After a 50-year ‘ban,’ a Wisconsin town is allowing snowball fights again

The city council in Wausau, Wisconsin, is looking to tweak a nearly 50-year-old law prohibiting throwing snowballs within city limits.

Don’t worry — the residents of the central Wisconsin town haven’t been deprived of a half-century of winter fun.

But the text of Wausau Ordinance 9.08.020, enacted in 1962, might make you think otherwise. It reads this way:

“No person shall shoot any objects, arrow, stone, snowball, or projectile by hand or by any other means at another person at, or into, any other building, street, alley, sidewalk, highway, park, playground, or other public place within the city.”

After being discussed at the Wausau City Council’s Public Health & Safety Committee meeting December 16, the amendment, which strikes the word “snowball,” must still be approved by the full council at its meeting next month.
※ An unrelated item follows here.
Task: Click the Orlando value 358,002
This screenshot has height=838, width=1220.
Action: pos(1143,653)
With a backdrop of fellow officers chucking snowballs at each other, Deputy Police Chief Matt Barnes explained the law in a video posted on December 5.
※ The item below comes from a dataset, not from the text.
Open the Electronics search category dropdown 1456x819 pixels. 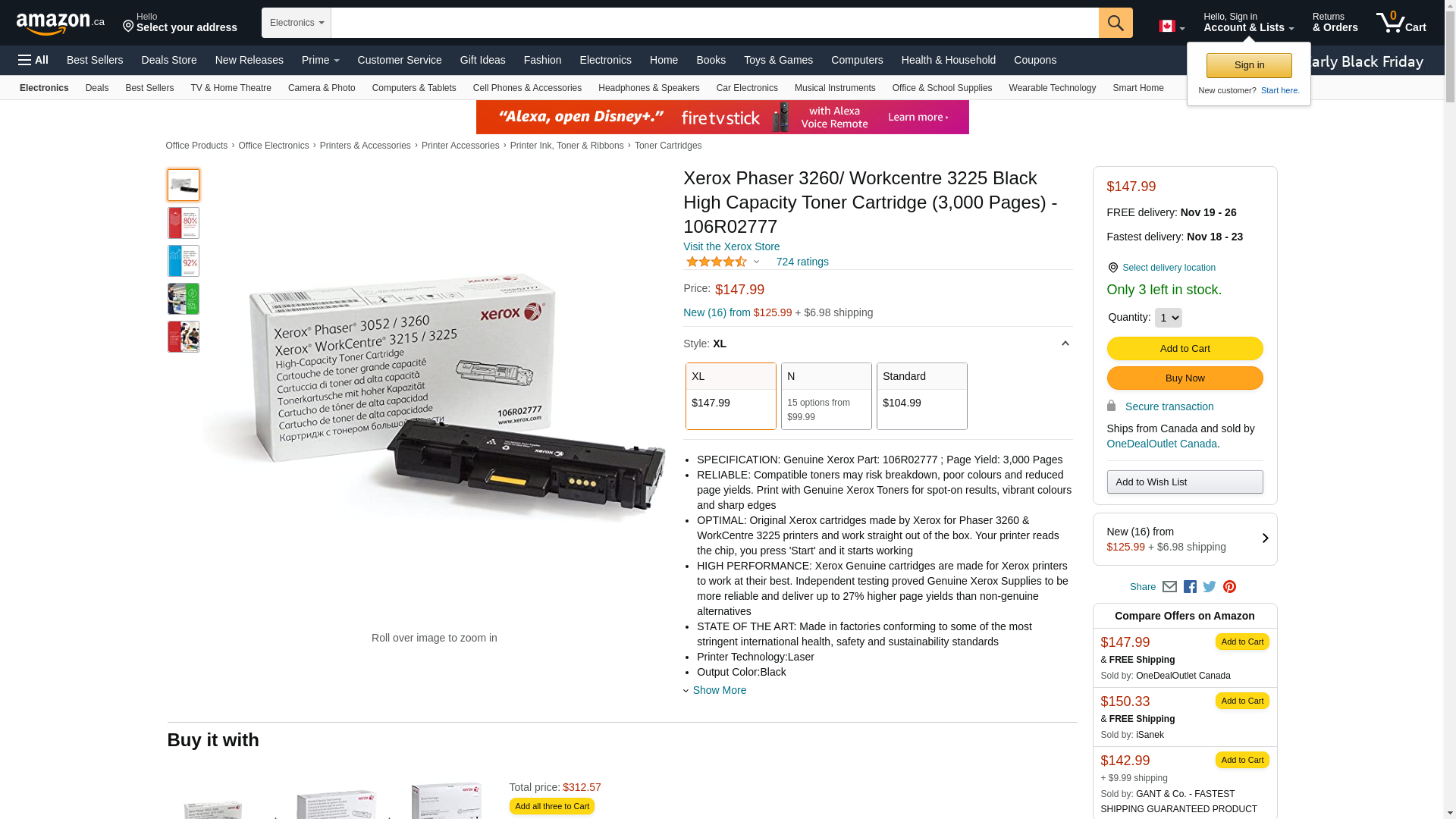(x=297, y=23)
Barnes said the police department has enforced the projectile ordinance only about 10 times in the past 15 years.

Only two of those instances involved snowballs, but only because folks were pelting cars driving on the road.

He said the other instances involved people shooting crossbows in their yards, with the arrows landing on a neighbor’s property, and when people threw heavy sandbags off the roof of a parking garage while people were walking on the sidewalks below.

City officials were pushing back on some recent news coverage about Wausau that got a bit out of hand. First a local TV station ran a story briefly remarking on the fact there was a curious snowball law on the books, the New York Post gave it more life and then another article called Wausau “the worst town in America.”

Things escalated quickly.

But the truth is the law was never intended to ban your garden-variety friendly snowball fight.

“A fun snowball fight is a fun snowball fight, and that’s not something we enforce this ordinance with,” Barnes said in the video.

Then, to prove it, he nails the city mayor in the back of the head with a snowball.